ASTEROIDS.
Already discovered (1879), 192. Distances from the sun, from 200,000,000 to 315,000,000 miles. Diameters, from 20 to 400 miles. Mass of all, less than one-quarter of the earth.
The sense of infinite variety among the countless number of celestial orbs has been growing rapidly upon us for half a century, and doubtless will grow much more in half a century to come. Just as we paused in the consideration of planets to consider meteors and comets, at first thought so different, so must we now pause to consider a ring of bodies, some of which are as small in comparison to Jupiter, the next planet, as aerolites are compared to the earth.
In 1800 an association of astronomers, suspecting that a planet might be found in the great distance between Mars and Jupiter, divided the zodiac into twenty-four parts, and assigned one part to each astronomer for a thorough search; but, before their organization could commence work, Piazzi, an Italian astronomer of Palermo, found in Taurus a star behaving like a planet. In six weeks it was lost in the rays of the sun. It was rediscovered on its emergence, and named Ceres. In March, 1802, a second planet was discovered by Olbers in the same gap between Mars and Jupiter, and named Pallas. Here was an embarrassment of richness. Olbers suggested that an original planet had exploded, and that more pieces could be found. More were found, but the theory is exploded into more pieces than a planet could possibly be. Up to 1879 one hundred and ninety-two have been discovered, with a prospect of more. Between 1871-75 forty-five were discovered, showing that they are sought for with great skill. In the discovery of these bodies, our American astronomers, Professors Watson and Peters, are without peers.

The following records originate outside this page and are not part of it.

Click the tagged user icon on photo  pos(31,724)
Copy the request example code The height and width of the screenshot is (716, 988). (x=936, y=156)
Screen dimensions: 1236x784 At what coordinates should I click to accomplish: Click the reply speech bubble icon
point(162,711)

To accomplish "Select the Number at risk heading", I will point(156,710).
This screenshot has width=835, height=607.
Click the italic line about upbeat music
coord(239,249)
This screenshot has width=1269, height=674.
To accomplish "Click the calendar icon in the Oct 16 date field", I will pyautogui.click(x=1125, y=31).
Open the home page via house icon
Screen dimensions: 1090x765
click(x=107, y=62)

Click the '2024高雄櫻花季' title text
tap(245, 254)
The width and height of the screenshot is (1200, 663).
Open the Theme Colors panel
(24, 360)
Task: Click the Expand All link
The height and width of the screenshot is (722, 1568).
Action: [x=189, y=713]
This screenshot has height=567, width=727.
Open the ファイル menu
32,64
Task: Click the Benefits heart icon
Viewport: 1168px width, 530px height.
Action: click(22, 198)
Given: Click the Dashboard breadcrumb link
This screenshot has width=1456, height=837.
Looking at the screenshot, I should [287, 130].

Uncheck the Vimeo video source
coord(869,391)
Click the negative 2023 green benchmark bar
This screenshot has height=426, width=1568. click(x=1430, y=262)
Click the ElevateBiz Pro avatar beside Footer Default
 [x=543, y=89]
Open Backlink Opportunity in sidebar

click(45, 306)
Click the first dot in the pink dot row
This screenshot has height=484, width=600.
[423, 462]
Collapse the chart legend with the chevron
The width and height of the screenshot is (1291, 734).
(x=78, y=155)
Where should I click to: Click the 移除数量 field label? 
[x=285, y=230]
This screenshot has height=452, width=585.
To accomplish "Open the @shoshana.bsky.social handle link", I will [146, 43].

Between Mars and Jupiter is a distance of some 339,000,000 miles. Subtract 35,000,000 miles next to Mars and 50,000,000 miles next to Jupiter, and there is left a zone 254,000,000 miles wide outside of which the asteroids never wander. If any ever did, the attraction of Mars or Jupiter may have prevented their return.
Since the orbits of Mars and Jupiter show no sign of being affected by these bodies for a century past, it is probable that their number is limited, or at least that their combined mass does not approximate the size of a planet. Professor Newcomb estimates that if all that are now discovered were put into one planet, it would not be over four hundred miles in diameter; and if a thousand more should exist, of the average size of those discovered since 1850, their addition would not increase the diameter to more than five hundred miles.
That all these bodies, which differ from each other in no respect except in brilliancy, can be noted and fixed so as not to be mistaken one for another, and instantly recognized though not seen for a dozen years, is one of the highest exemplifications of the accuracy of astronomical observation.